Problem:
Go through the listing and return every line with "agent" in it.

Data to use:
***

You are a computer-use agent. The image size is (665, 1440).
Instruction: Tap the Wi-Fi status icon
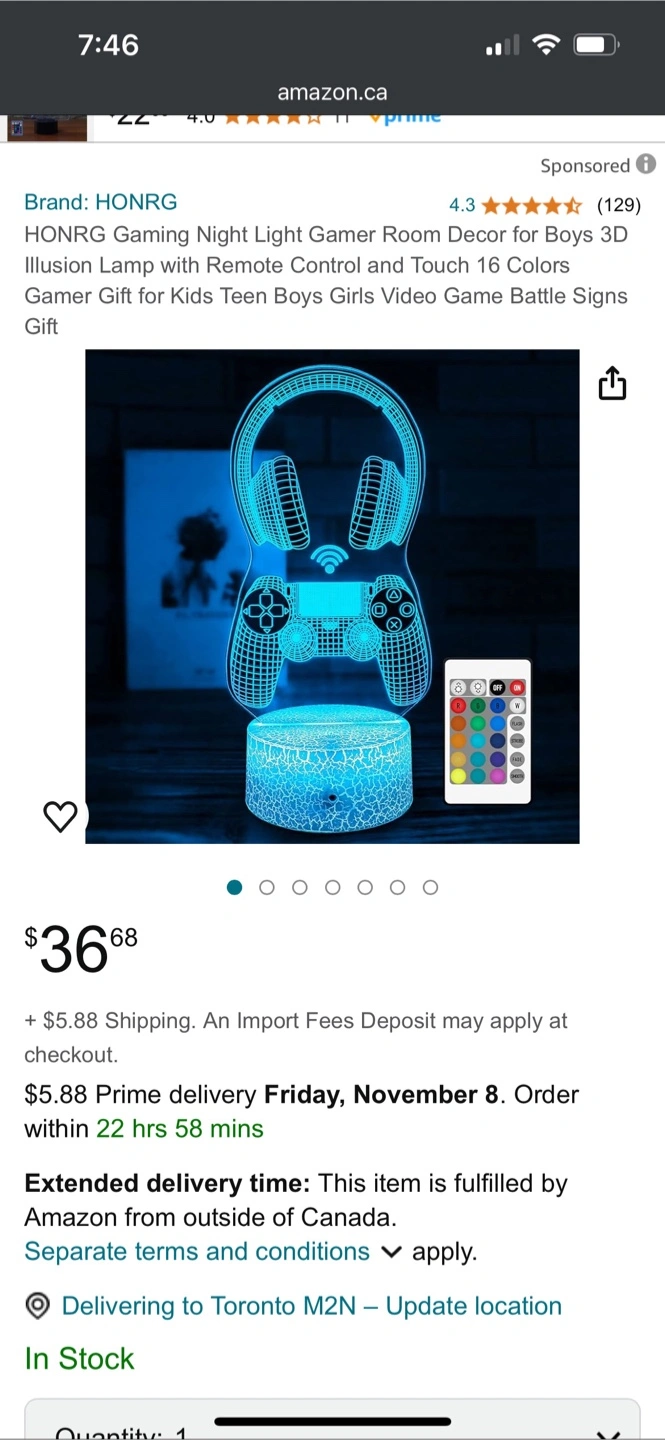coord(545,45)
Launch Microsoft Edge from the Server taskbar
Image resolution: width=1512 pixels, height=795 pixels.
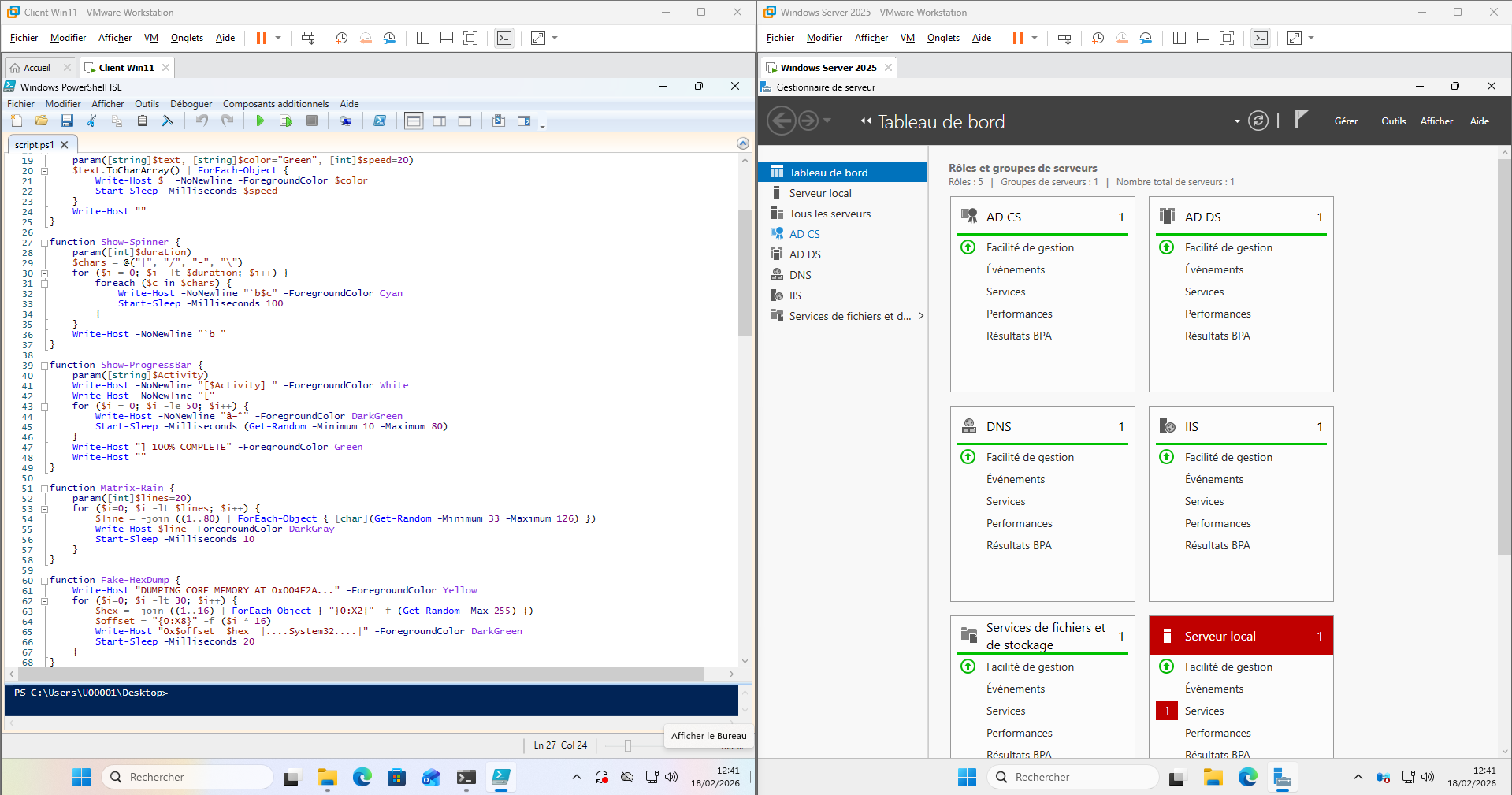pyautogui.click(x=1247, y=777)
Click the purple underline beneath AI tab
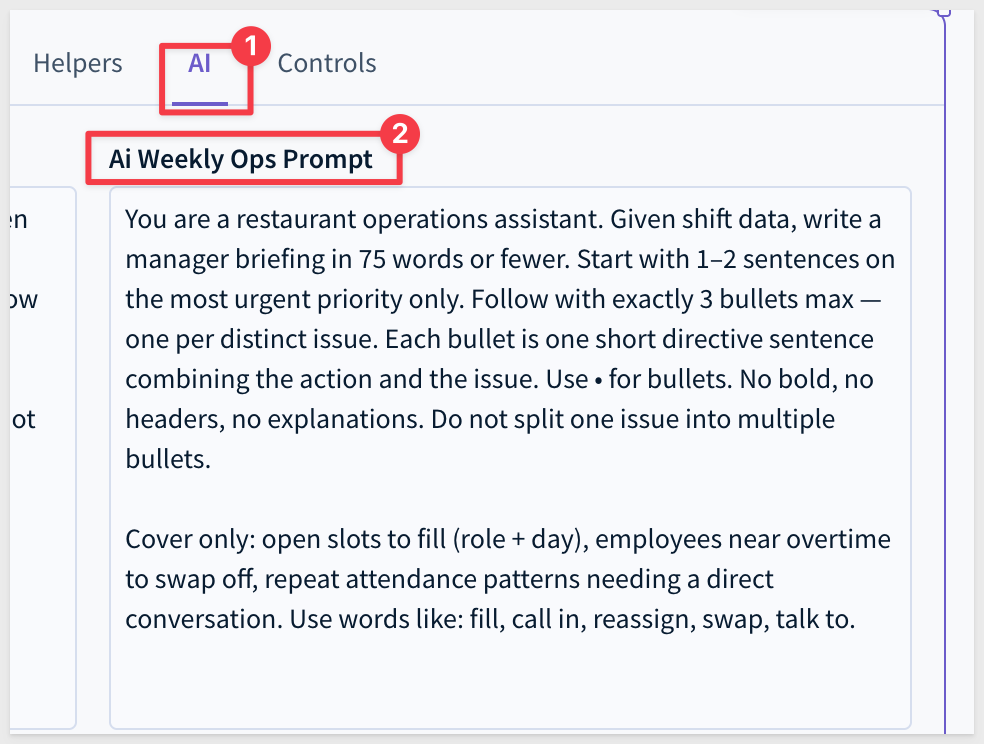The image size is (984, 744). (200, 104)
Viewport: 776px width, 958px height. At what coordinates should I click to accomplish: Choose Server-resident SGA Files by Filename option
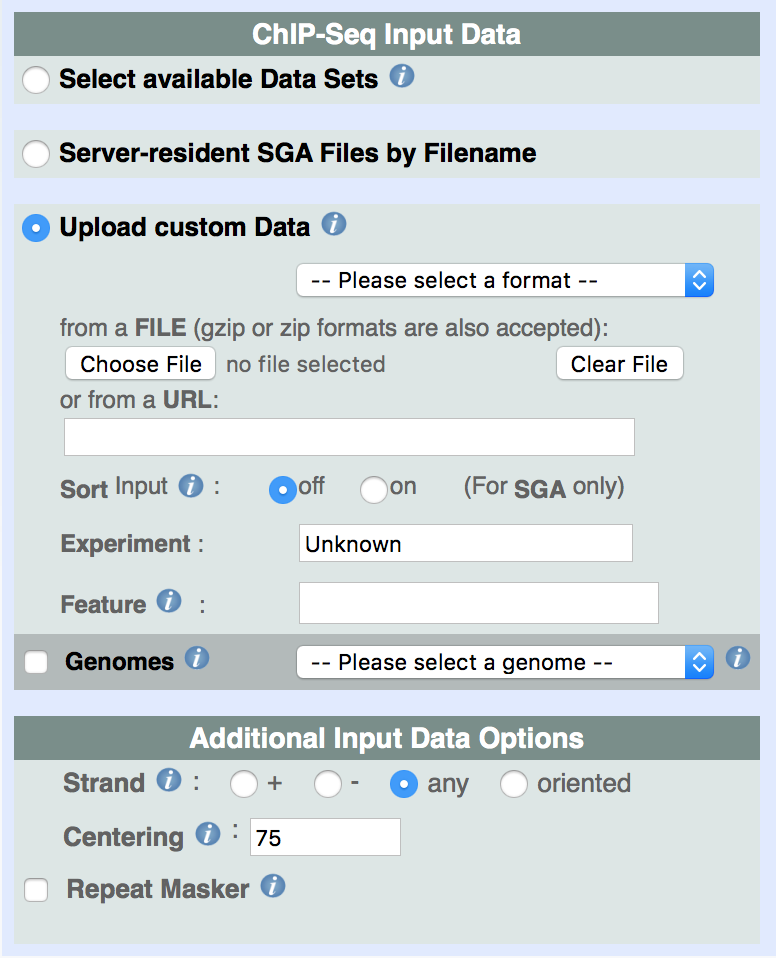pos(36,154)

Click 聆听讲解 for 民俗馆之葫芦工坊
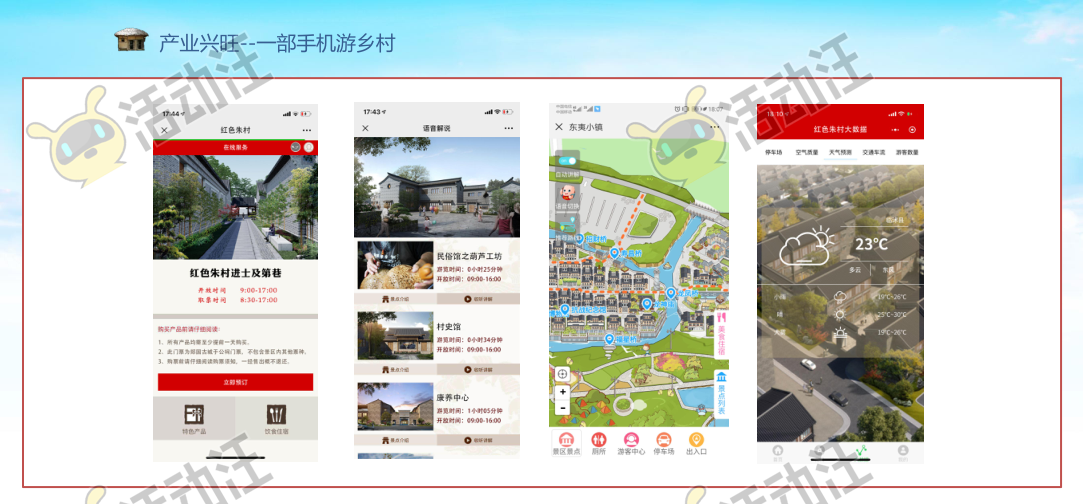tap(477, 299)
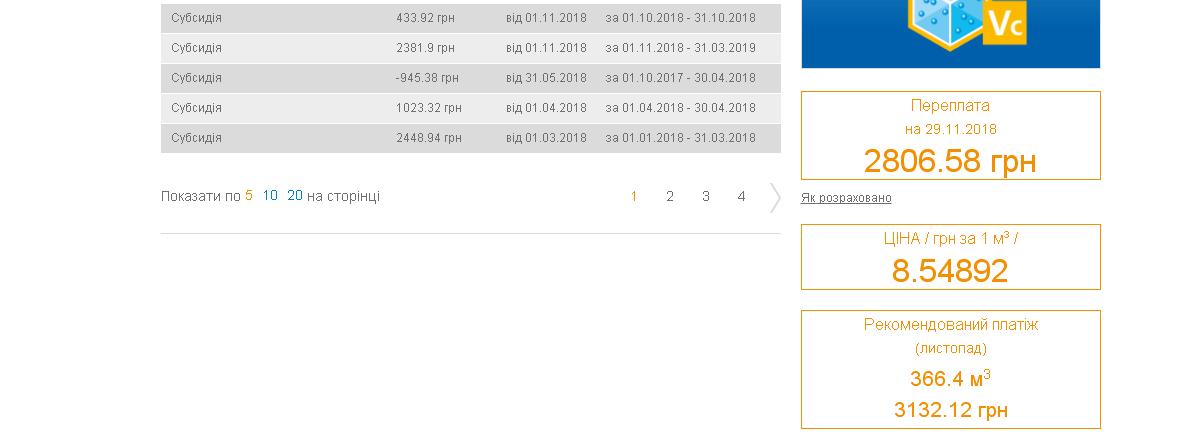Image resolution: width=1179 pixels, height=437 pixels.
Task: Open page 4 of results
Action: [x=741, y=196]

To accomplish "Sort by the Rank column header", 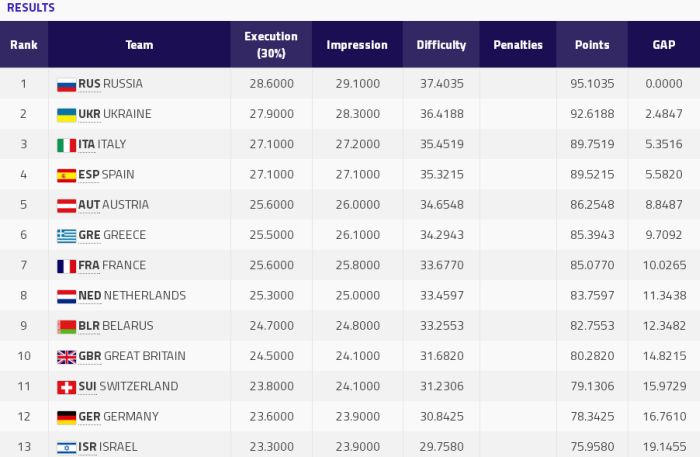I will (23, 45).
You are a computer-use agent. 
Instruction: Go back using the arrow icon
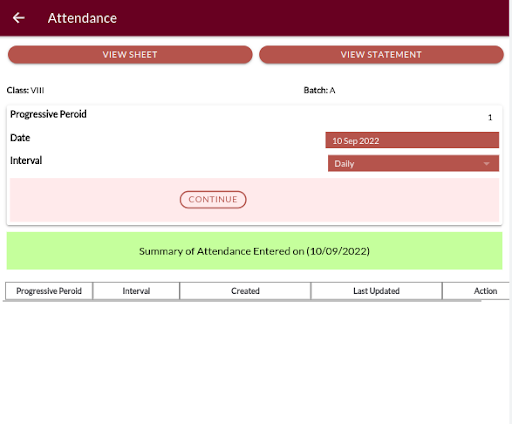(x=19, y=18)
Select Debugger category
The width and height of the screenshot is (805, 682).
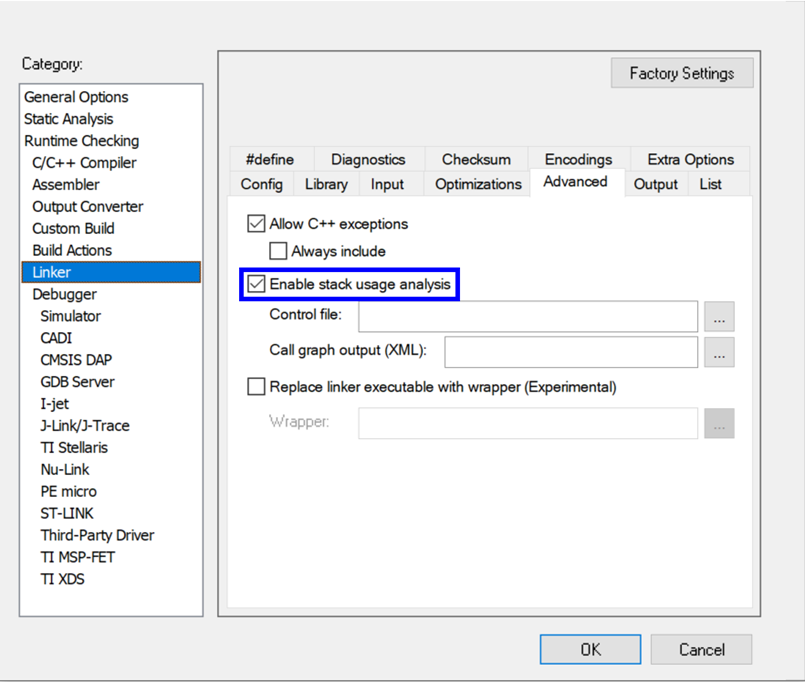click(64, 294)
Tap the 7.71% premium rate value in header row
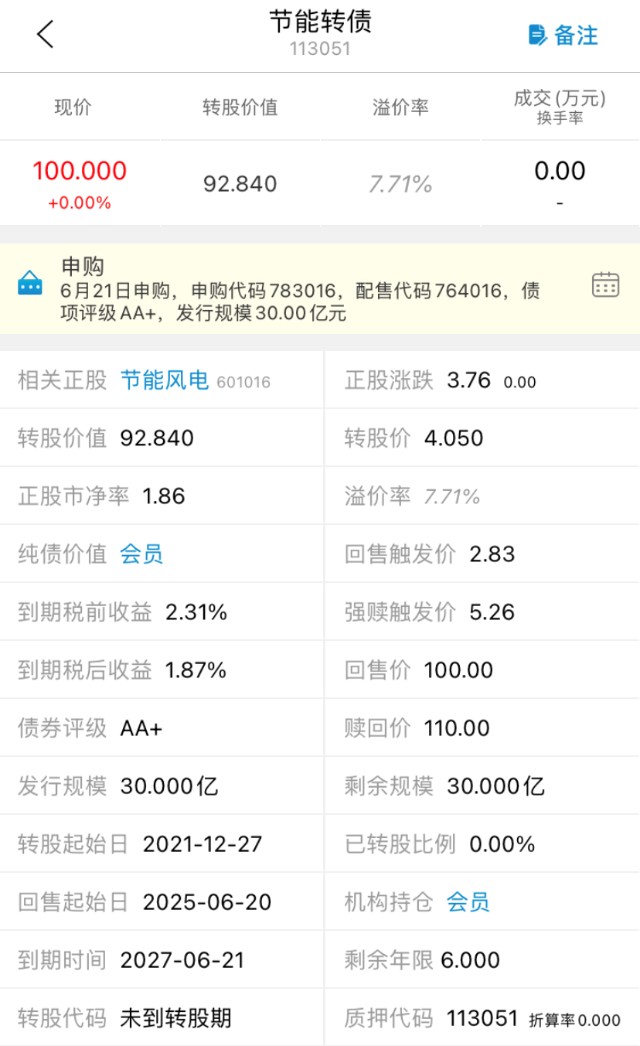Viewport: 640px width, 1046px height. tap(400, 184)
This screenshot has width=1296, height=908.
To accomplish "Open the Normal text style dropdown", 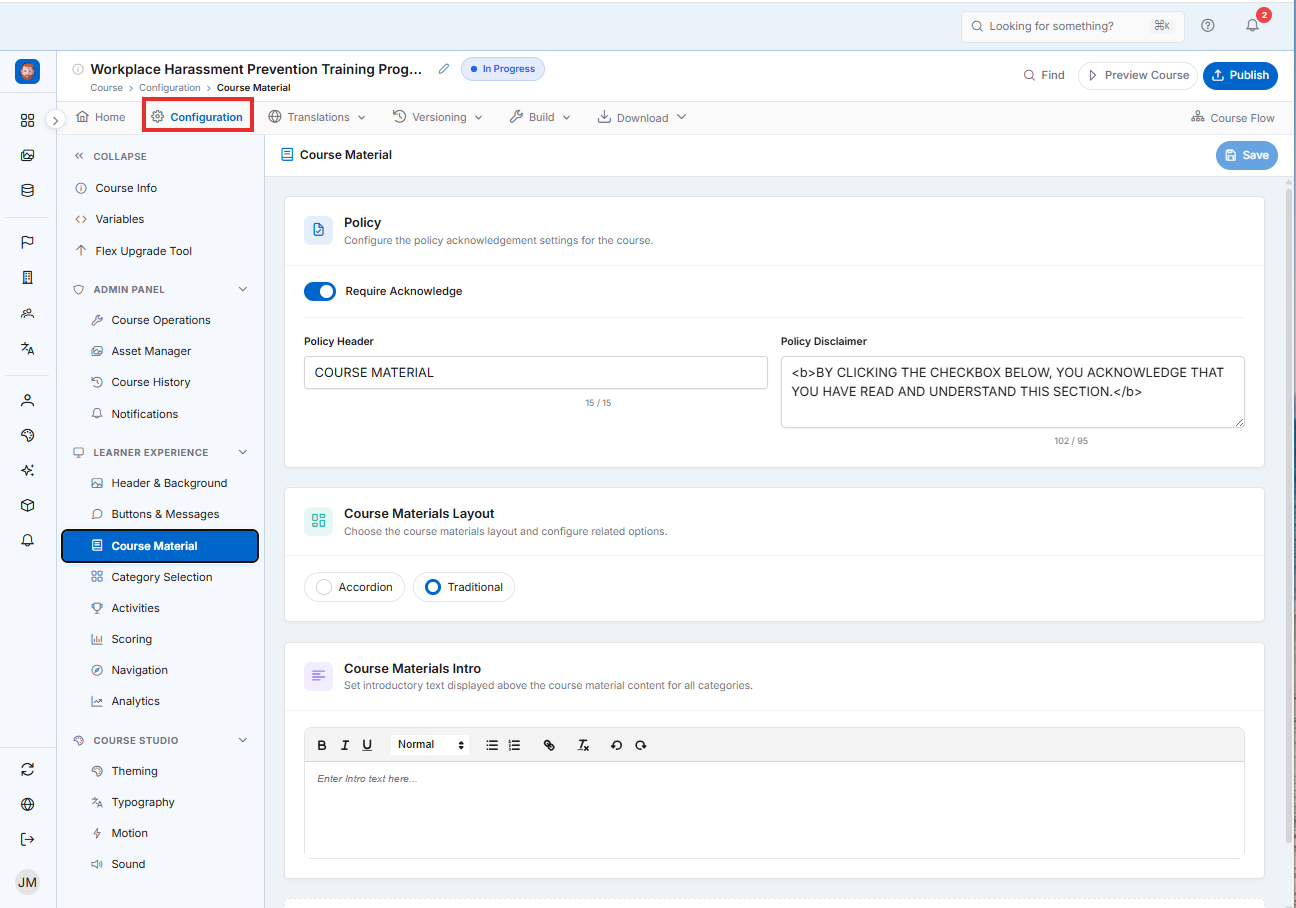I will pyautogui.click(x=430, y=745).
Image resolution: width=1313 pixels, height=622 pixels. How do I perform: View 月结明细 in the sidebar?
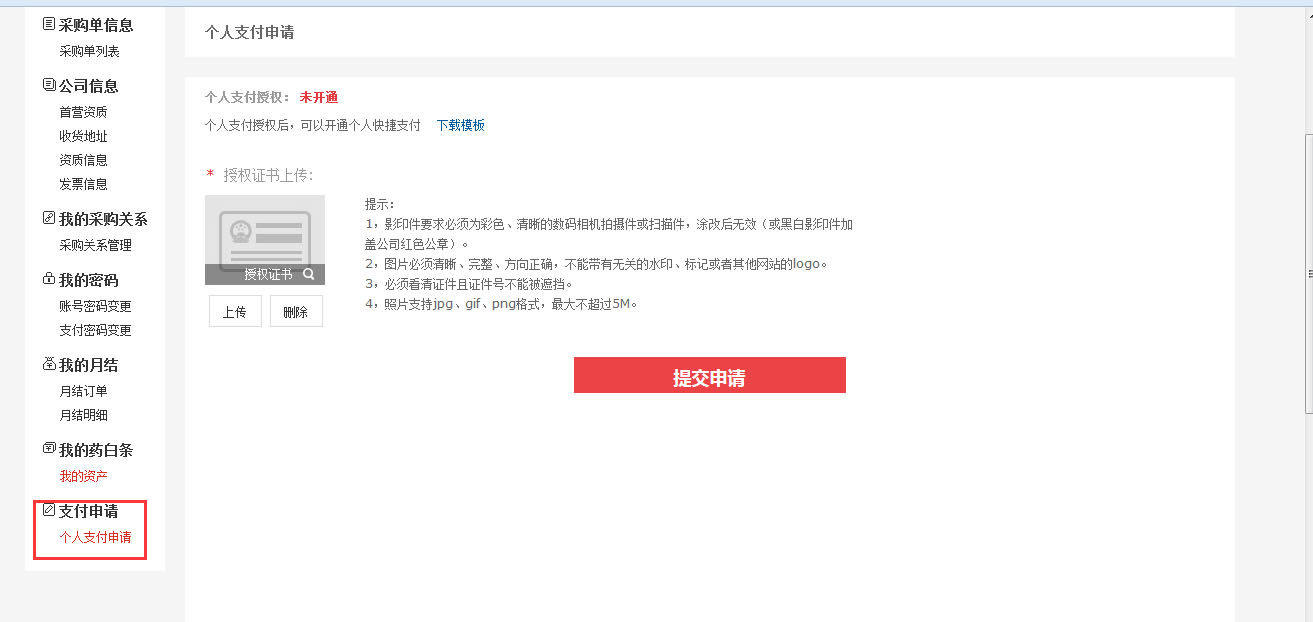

***

Response area:
You are a computer-use agent. The image size is (665, 1440).
You are a computer-use agent. 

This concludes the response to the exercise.